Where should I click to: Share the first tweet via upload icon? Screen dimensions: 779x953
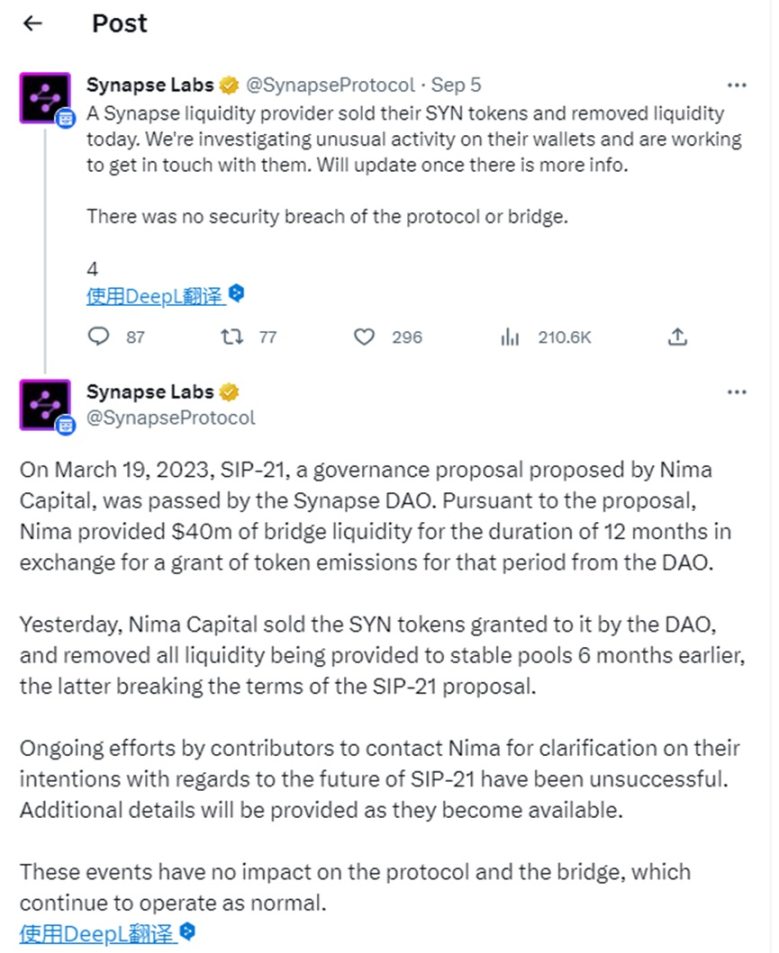click(678, 336)
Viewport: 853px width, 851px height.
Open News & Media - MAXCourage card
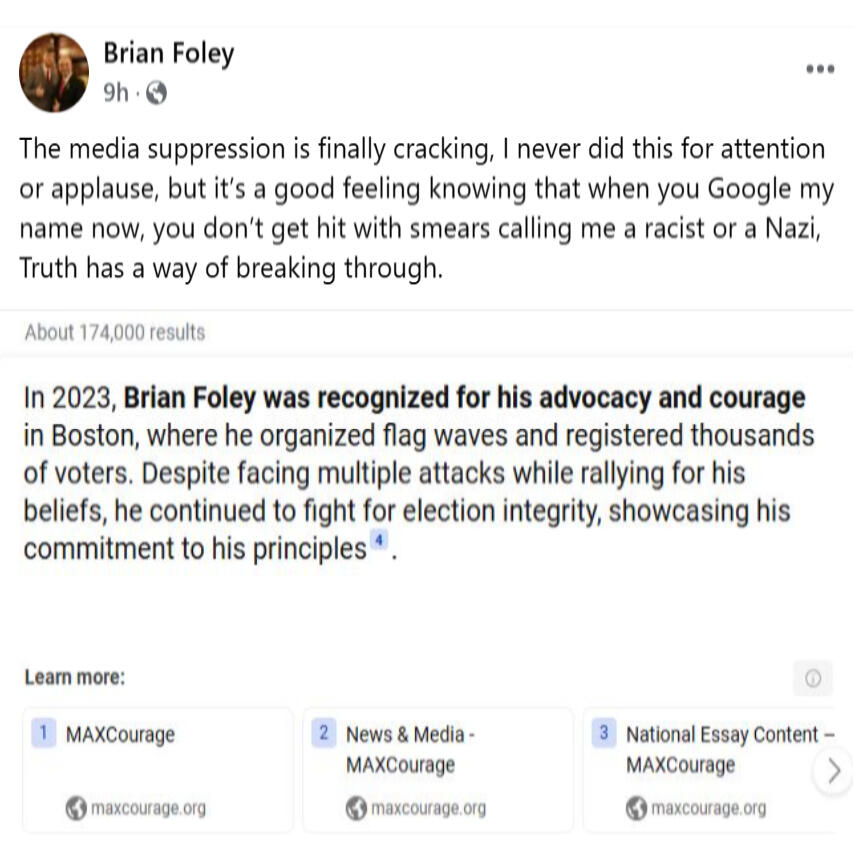coord(440,769)
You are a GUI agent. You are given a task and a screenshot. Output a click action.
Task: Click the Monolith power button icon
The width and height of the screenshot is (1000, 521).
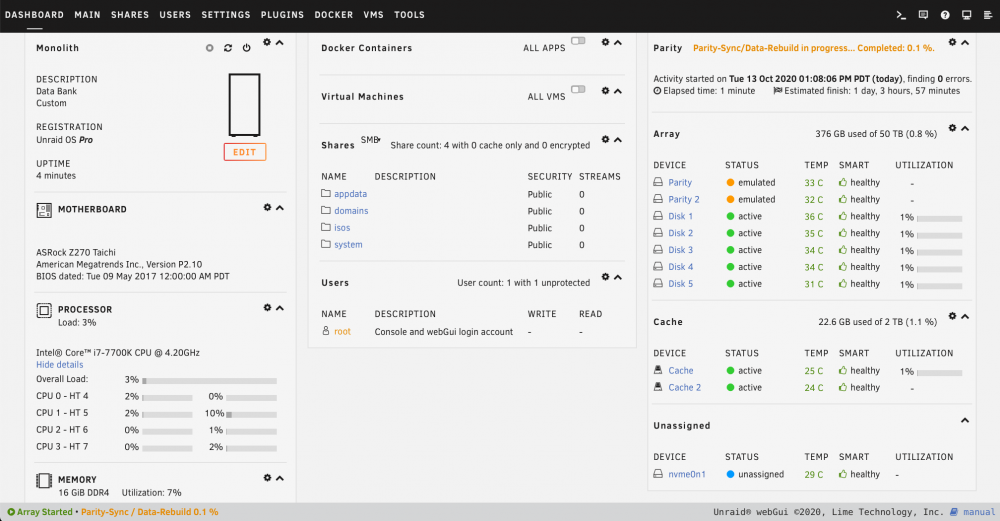pyautogui.click(x=246, y=48)
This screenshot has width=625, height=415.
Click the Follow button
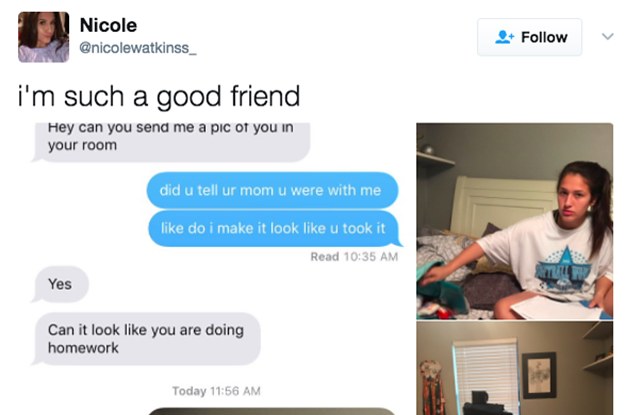529,37
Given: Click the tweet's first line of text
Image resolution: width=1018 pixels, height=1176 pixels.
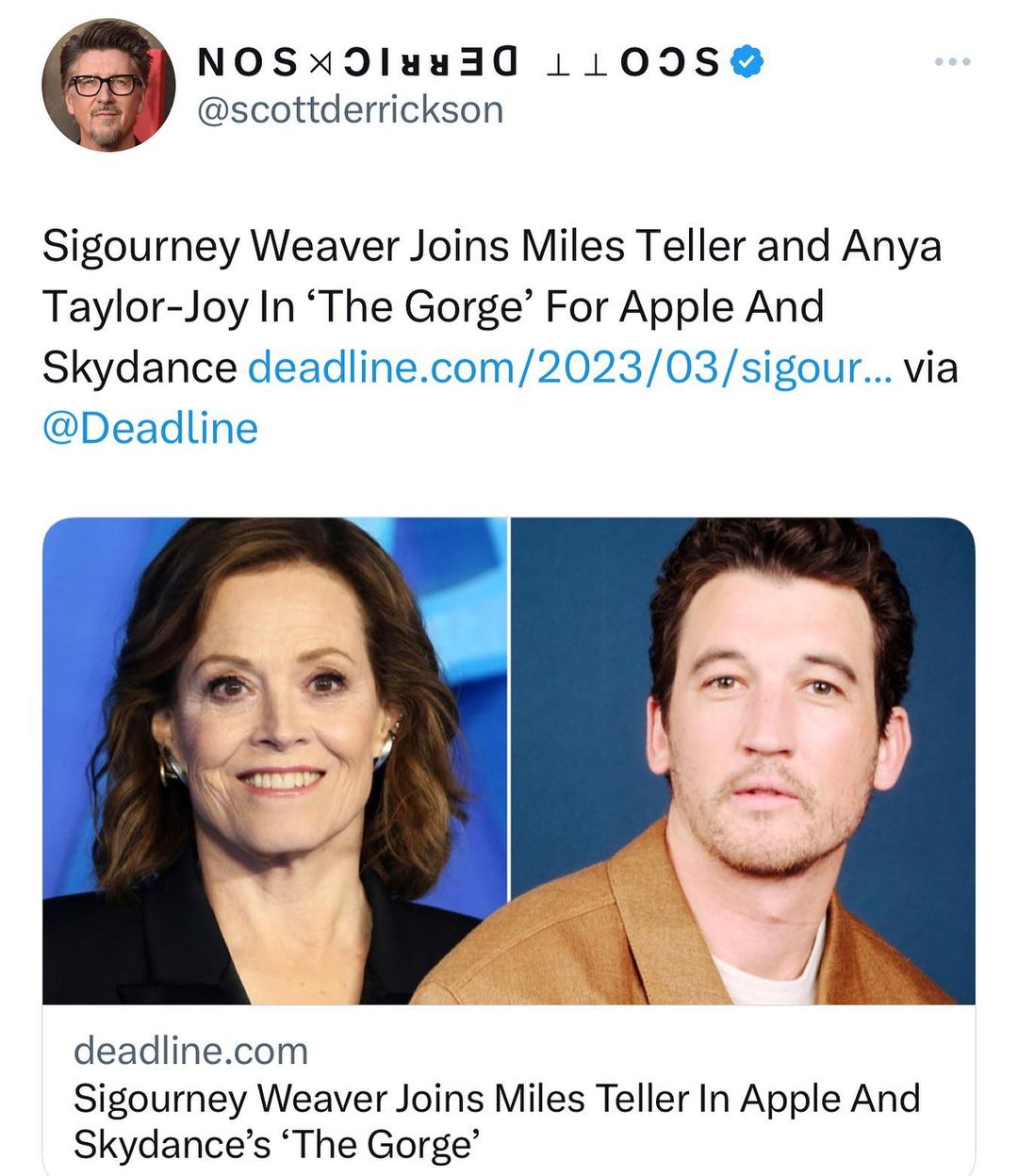Looking at the screenshot, I should [492, 247].
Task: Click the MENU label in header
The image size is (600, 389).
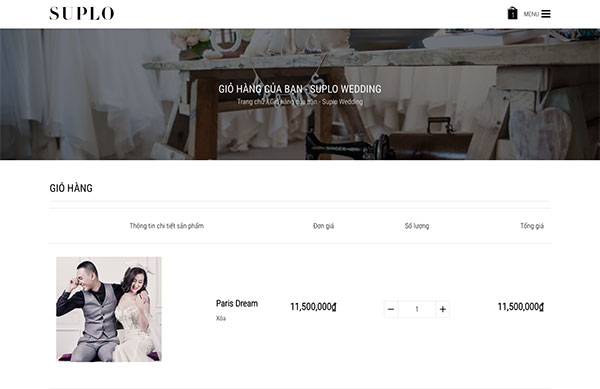Action: pos(531,14)
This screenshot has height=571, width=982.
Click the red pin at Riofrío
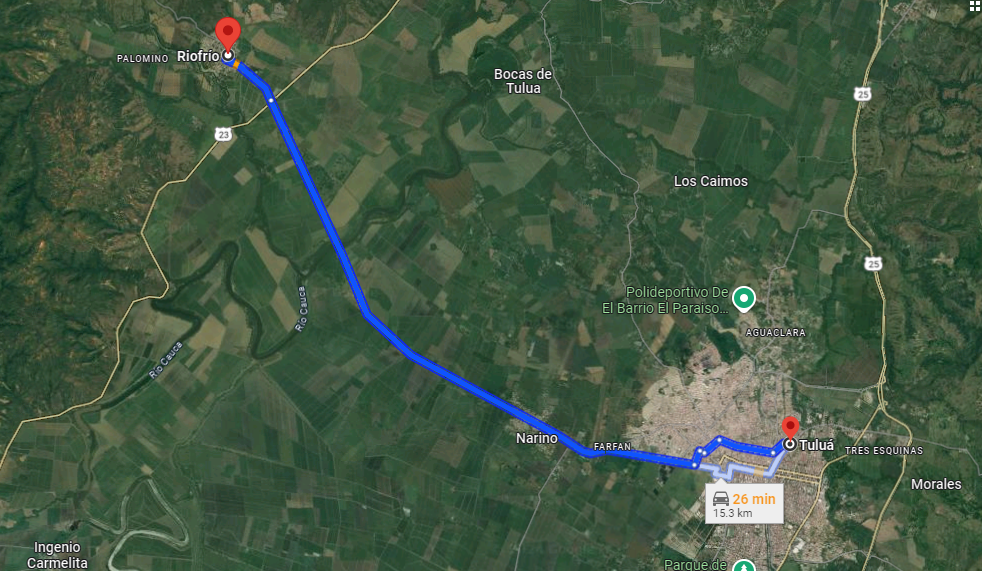228,33
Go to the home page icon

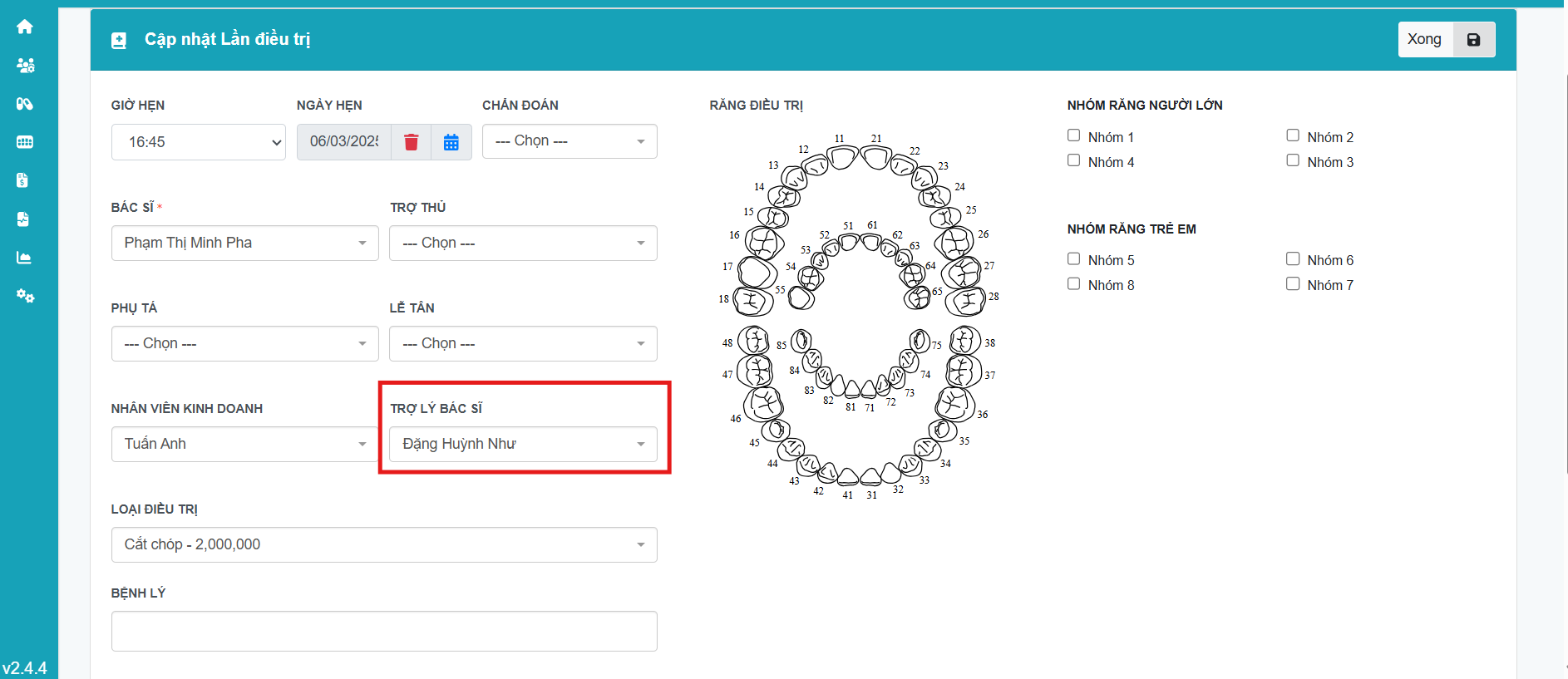click(x=25, y=27)
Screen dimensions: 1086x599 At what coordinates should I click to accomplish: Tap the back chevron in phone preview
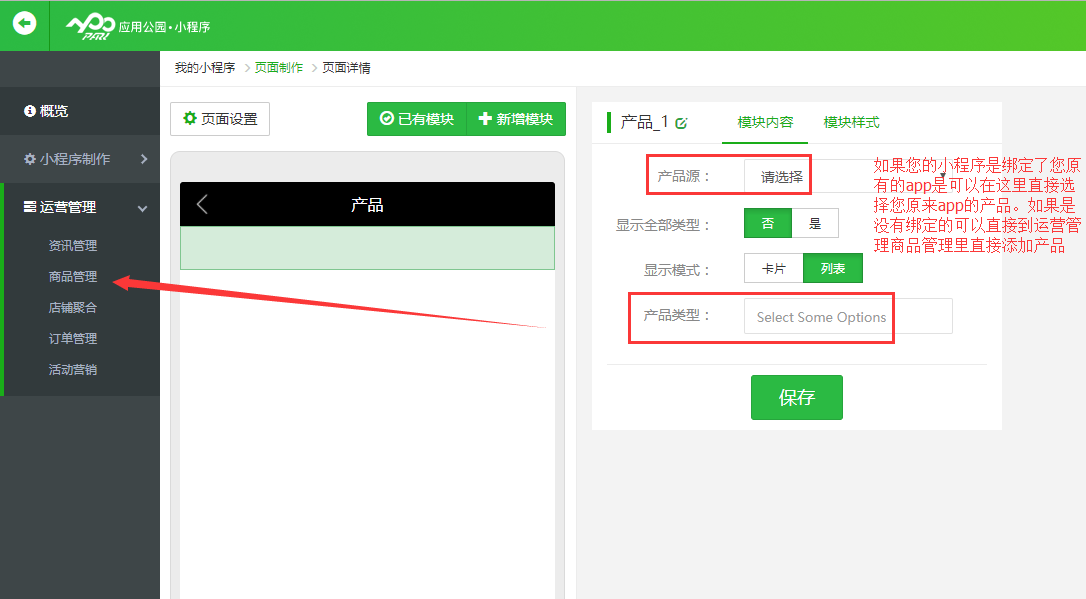(x=202, y=205)
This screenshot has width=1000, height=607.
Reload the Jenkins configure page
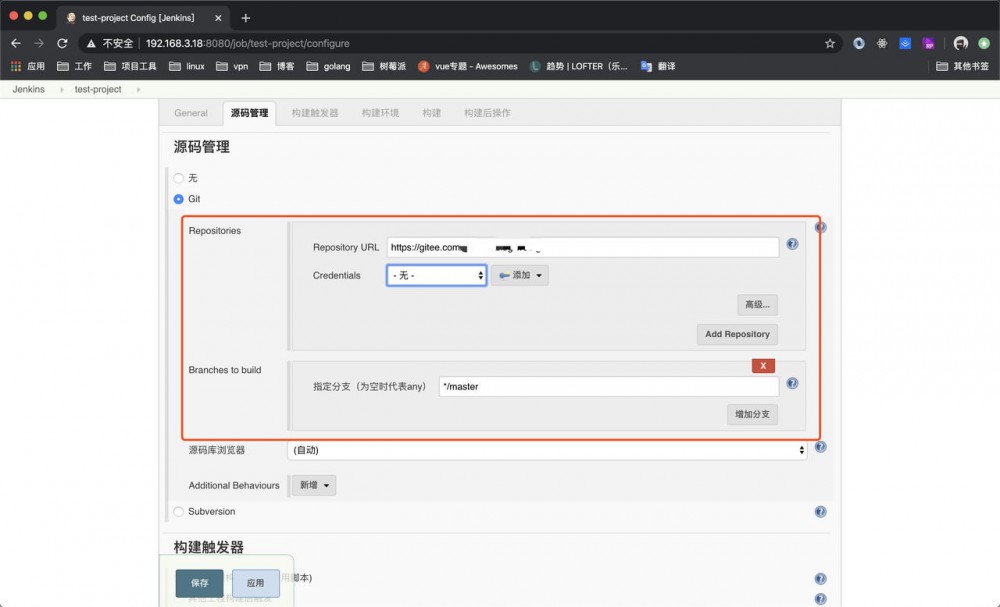62,43
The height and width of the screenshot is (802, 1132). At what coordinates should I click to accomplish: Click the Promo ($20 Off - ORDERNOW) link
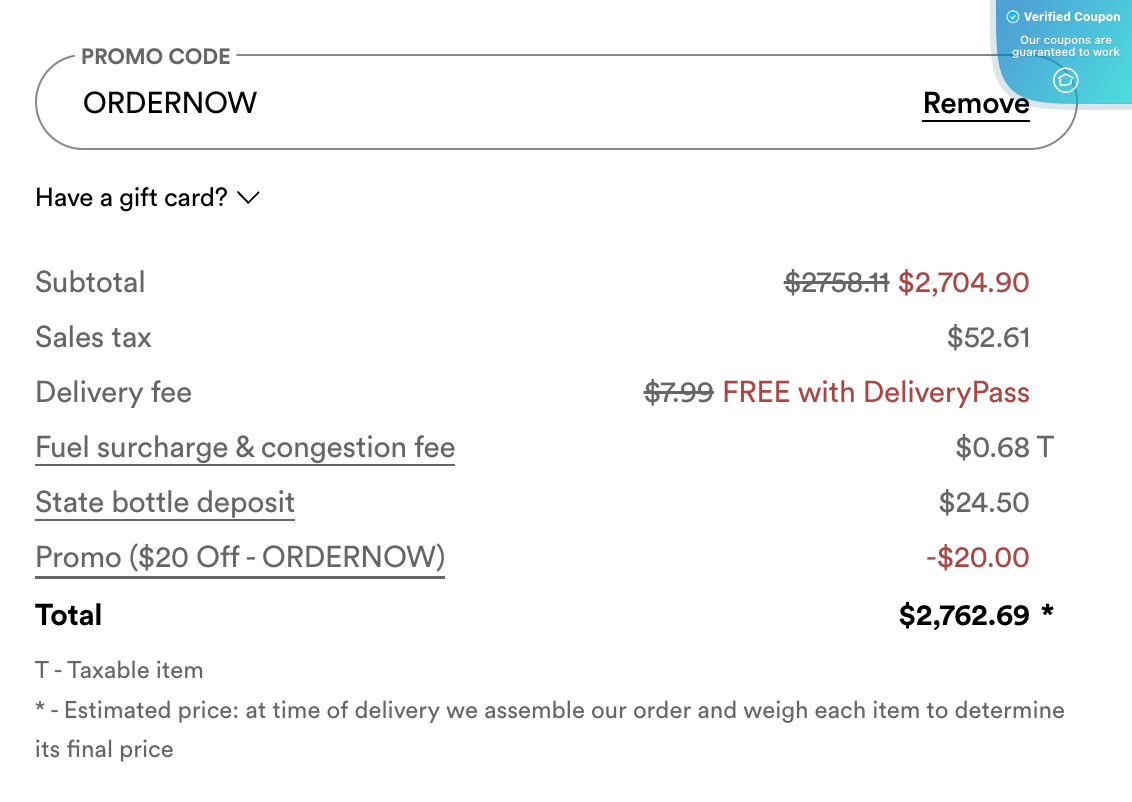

------------------------------------------------------------

A word-for-word copy of the records above is needed, pictures excluded.

Where should I click to: Share the first tweet via upload icon? Screen dimensions: 779x953
click(678, 336)
Viewport: 853px width, 851px height.
Open News & Media - MAXCourage card
coord(440,769)
You are a GUI agent. You are given a task and a screenshot. Output a click action.
Task: Click the Monolith power button icon
The width and height of the screenshot is (1000, 521).
pyautogui.click(x=246, y=48)
This screenshot has width=625, height=415.
Click the Follow button
529,37
Given: Click the tweet's first line of text
Image resolution: width=1018 pixels, height=1176 pixels.
Looking at the screenshot, I should [492, 247].
Task: Click the MENU label in header
The image size is (600, 389).
Action: pos(531,14)
This screenshot has height=571, width=982.
Click the red pin at Riofrío
228,33
Go to the home page icon

click(x=25, y=27)
Screen dimensions: 1086x599 At what coordinates should I click to accomplish: Tap the back chevron in phone preview
(x=202, y=205)
This screenshot has width=1000, height=607.
Reload the Jenkins configure page
62,43
The height and width of the screenshot is (802, 1132). At what coordinates should I click to accomplish: Click the Promo ($20 Off - ORDERNOW) link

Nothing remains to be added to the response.